[Saved data entries]
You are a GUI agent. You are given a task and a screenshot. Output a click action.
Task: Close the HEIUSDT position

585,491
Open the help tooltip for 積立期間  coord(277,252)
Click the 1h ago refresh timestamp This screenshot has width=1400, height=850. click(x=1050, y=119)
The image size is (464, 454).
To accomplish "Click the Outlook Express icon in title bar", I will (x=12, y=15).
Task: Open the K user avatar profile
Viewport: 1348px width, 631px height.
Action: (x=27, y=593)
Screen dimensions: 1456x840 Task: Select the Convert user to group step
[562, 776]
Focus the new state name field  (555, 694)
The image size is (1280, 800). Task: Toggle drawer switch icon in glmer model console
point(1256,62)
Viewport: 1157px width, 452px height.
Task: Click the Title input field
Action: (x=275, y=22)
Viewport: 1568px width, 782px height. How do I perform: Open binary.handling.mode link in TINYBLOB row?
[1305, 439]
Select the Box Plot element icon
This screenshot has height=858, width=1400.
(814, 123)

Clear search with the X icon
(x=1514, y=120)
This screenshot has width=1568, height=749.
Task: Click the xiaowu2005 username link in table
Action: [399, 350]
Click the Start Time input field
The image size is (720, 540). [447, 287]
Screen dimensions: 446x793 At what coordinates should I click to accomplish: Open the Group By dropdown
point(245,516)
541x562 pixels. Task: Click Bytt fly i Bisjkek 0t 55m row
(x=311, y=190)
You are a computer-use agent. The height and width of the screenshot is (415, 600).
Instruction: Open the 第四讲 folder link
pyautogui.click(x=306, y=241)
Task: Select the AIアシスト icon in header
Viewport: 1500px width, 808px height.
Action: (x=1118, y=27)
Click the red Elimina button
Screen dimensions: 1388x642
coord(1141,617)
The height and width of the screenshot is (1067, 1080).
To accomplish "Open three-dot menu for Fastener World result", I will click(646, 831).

#### Task directions
Each line holding "agent" in the records should be copied out.

#### Response to this task
You are a GUI agent. You are given a task and a screenshot. Output a click action.
You are a computer-use agent. The height and width of the screenshot is (415, 600).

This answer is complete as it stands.